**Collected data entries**
+ + + + + + +
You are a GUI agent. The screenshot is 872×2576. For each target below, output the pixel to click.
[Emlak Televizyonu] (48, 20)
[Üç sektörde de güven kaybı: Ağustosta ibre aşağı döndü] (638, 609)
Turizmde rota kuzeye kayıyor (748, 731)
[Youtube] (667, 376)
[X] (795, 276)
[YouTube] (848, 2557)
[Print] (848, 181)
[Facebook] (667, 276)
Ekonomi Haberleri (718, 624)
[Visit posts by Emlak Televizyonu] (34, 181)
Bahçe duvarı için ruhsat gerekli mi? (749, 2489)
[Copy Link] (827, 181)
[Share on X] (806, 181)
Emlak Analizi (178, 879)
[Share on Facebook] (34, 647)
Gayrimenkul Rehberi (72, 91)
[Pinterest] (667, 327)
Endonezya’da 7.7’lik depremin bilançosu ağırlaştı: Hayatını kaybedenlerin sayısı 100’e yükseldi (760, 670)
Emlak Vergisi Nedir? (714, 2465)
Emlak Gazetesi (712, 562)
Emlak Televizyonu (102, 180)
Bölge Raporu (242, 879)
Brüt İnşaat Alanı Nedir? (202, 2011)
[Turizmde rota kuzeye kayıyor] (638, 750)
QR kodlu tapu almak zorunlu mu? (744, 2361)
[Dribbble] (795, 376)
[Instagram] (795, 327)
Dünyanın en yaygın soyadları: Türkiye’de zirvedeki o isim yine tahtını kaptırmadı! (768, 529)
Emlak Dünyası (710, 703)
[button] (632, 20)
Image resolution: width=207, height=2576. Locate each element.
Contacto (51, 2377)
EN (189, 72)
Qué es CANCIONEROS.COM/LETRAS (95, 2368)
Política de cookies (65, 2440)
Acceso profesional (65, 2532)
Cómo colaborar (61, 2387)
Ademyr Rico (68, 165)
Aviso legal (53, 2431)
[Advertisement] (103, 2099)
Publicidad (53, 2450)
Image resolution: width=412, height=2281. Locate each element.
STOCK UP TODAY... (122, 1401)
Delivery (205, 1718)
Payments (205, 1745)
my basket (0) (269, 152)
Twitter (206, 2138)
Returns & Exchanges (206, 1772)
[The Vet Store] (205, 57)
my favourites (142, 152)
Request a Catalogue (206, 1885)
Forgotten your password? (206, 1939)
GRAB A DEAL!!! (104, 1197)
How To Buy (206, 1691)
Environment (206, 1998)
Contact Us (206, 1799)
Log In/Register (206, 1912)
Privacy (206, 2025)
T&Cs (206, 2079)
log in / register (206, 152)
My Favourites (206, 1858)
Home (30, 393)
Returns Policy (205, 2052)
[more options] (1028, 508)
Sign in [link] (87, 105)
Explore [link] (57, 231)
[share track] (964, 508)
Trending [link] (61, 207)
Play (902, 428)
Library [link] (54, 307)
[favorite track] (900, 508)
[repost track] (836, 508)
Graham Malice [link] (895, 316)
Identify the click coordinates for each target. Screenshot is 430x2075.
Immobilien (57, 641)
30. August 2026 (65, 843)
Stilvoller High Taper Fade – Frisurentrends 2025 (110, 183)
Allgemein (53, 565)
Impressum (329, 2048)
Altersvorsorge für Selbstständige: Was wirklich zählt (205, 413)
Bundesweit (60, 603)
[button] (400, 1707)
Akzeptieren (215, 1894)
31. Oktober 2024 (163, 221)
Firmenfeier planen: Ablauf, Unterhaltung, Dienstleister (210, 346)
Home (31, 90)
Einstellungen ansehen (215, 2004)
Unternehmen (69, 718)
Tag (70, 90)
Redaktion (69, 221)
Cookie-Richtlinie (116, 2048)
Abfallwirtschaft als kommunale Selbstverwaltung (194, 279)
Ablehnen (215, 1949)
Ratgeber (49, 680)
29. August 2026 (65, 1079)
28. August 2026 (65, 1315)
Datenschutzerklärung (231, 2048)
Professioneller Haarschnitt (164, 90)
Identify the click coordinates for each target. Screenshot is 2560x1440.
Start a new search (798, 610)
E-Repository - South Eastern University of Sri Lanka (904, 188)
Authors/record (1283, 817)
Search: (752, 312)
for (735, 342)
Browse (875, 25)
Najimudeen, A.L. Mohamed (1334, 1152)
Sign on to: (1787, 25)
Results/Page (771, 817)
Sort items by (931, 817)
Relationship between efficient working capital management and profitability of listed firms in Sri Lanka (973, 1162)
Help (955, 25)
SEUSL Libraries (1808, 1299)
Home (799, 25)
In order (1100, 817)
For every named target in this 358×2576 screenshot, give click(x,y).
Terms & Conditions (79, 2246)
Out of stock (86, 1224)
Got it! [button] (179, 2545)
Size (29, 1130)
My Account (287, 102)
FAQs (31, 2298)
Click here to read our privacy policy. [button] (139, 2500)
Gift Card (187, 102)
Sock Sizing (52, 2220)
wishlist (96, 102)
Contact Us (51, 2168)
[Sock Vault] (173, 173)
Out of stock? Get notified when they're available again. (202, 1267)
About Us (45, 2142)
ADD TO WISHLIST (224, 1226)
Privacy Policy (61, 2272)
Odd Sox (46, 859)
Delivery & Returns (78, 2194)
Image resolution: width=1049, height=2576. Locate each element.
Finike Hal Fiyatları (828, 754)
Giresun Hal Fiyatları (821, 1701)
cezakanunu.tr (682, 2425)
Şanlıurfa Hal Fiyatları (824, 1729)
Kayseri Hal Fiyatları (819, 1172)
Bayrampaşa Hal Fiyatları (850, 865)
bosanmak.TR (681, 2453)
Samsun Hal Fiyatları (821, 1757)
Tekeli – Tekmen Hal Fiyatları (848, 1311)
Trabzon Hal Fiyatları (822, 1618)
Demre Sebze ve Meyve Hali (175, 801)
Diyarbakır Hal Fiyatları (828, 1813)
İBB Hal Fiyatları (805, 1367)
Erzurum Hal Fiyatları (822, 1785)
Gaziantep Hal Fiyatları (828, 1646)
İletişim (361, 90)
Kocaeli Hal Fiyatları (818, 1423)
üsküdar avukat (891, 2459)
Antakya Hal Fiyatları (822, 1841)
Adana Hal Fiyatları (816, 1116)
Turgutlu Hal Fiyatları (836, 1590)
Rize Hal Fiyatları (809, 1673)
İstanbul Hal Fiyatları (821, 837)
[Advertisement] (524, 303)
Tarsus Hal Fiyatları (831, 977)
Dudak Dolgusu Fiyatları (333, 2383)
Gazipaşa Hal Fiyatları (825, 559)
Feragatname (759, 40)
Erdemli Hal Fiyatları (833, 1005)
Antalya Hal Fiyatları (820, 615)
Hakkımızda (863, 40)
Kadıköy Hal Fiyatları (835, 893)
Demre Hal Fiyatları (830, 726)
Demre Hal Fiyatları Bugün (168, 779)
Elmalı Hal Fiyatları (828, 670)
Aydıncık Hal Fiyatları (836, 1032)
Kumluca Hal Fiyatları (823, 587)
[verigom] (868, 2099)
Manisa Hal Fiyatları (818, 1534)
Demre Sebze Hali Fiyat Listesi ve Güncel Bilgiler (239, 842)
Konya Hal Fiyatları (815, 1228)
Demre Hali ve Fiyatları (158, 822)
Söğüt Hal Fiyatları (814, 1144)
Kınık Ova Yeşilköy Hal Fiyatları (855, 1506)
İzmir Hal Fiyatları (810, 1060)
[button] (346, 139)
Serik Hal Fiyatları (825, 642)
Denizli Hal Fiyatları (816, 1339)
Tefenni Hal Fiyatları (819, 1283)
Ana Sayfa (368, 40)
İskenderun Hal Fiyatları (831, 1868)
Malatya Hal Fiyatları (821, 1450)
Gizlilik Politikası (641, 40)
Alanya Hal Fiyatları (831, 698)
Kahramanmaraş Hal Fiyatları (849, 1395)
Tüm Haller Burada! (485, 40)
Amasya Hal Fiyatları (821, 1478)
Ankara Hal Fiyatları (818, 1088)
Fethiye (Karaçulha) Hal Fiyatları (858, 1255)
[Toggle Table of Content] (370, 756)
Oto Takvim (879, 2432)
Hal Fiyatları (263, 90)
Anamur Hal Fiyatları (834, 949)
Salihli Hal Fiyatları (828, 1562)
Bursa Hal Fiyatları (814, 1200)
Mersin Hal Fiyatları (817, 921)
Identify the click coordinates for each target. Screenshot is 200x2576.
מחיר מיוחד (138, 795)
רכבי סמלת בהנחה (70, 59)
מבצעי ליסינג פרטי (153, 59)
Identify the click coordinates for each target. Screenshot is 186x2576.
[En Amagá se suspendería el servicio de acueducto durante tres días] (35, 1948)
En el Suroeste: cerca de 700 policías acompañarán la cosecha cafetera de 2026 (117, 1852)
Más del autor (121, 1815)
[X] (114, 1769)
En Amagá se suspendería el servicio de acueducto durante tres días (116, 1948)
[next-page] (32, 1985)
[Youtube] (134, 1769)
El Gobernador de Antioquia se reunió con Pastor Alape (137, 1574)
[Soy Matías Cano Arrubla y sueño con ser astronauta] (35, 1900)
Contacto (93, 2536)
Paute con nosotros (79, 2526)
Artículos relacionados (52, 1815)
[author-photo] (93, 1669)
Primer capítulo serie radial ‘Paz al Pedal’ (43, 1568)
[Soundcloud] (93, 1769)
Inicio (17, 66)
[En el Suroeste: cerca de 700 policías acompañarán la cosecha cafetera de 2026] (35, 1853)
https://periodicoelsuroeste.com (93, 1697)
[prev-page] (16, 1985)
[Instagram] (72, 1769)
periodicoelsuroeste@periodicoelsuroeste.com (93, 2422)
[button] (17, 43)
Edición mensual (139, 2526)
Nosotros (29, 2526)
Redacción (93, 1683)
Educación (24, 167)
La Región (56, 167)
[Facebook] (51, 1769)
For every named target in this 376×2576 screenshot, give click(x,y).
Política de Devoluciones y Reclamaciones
+ + + + + + +
**The problem**
Print exactly the lines above from the one with "Demre Hali ve Fiyatları (158, 822)" to the one with "Oto Takvim (879, 2432)", including both.

**Task answer**
Demre Hali ve Fiyatları (158, 822)
Söğüt Hal Fiyatları (814, 1144)
Kınık Ova Yeşilköy Hal Fiyatları (855, 1506)
İzmir Hal Fiyatları (810, 1060)
[button] (346, 139)
Serik Hal Fiyatları (825, 642)
Denizli Hal Fiyatları (816, 1339)
Tefenni Hal Fiyatları (819, 1283)
Ana Sayfa (368, 40)
İskenderun Hal Fiyatları (831, 1868)
Malatya Hal Fiyatları (821, 1450)
Gizlilik Politikası (641, 40)
Alanya Hal Fiyatları (831, 698)
Kahramanmaraş Hal Fiyatları (849, 1395)
Tüm Haller Burada! (485, 40)
Amasya Hal Fiyatları (821, 1478)
Ankara Hal Fiyatları (818, 1088)
Fethiye (Karaçulha) Hal Fiyatları (858, 1255)
[Toggle Table of Content] (370, 756)
Oto Takvim (879, 2432)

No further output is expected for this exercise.